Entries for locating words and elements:
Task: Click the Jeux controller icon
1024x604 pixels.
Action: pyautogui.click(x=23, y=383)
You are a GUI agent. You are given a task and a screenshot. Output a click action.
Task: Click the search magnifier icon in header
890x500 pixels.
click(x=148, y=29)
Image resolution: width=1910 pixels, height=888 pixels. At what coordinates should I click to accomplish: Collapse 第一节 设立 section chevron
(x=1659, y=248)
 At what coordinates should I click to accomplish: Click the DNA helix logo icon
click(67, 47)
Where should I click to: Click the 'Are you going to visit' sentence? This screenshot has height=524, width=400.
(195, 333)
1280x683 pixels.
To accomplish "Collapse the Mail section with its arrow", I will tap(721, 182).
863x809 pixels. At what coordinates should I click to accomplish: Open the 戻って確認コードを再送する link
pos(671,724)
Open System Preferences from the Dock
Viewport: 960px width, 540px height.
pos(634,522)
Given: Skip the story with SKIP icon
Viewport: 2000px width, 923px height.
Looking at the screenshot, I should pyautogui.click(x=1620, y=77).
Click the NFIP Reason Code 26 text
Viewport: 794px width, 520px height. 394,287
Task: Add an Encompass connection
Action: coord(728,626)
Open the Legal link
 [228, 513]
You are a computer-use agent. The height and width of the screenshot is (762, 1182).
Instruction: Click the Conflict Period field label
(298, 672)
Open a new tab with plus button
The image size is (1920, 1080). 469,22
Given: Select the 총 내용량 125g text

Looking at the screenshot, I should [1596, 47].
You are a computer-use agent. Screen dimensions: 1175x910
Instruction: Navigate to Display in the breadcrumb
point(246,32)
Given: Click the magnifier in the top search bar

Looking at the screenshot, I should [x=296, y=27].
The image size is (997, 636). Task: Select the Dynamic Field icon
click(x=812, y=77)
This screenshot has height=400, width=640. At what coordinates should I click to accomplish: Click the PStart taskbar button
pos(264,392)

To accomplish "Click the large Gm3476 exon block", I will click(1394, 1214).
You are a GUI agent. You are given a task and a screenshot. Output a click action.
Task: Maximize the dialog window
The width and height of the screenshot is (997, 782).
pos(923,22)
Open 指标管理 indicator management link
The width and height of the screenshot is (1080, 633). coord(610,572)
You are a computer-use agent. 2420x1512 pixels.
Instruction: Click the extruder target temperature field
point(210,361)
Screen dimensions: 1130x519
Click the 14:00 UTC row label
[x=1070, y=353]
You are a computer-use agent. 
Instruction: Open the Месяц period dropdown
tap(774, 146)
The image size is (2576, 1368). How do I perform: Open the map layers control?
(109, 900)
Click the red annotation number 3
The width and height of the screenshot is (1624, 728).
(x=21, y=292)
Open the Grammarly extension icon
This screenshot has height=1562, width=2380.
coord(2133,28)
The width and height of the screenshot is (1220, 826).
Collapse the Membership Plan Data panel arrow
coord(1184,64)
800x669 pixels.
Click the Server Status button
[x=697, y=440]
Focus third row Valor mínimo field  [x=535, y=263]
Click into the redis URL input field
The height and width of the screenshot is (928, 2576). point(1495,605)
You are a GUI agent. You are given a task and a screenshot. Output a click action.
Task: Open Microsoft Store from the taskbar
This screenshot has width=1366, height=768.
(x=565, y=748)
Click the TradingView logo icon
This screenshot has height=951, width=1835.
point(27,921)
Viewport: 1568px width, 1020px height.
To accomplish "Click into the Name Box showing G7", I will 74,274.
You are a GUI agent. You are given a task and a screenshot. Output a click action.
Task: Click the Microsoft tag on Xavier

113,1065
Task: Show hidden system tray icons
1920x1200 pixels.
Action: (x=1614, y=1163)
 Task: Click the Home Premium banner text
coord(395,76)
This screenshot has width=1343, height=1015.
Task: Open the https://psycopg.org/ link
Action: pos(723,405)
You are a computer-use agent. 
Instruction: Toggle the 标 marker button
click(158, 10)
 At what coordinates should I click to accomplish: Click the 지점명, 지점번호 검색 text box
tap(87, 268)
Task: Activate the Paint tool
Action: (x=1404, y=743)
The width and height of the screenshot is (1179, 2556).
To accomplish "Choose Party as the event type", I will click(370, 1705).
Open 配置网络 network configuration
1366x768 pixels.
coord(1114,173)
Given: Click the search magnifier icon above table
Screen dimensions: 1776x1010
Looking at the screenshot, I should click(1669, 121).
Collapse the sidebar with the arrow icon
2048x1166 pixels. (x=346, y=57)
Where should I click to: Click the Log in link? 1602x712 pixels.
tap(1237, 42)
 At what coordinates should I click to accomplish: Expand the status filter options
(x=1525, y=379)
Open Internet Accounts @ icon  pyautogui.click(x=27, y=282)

What is expected: Scale the entries from the first one through the line containing "click(x=148, y=29)", including both ends, and return those lines in full with the requests. In the answers, multiply each coordinate by 2.15 and round to the nearest whole number, rounding halves up.

Exercise result:
Task: Click the Jeux controller icon
1024x604 pixels.
Action: pyautogui.click(x=49, y=823)
You are a GUI agent. You are given a task and a screenshot. Output a click action.
Task: Click the search magnifier icon in header
890x500 pixels.
click(x=318, y=62)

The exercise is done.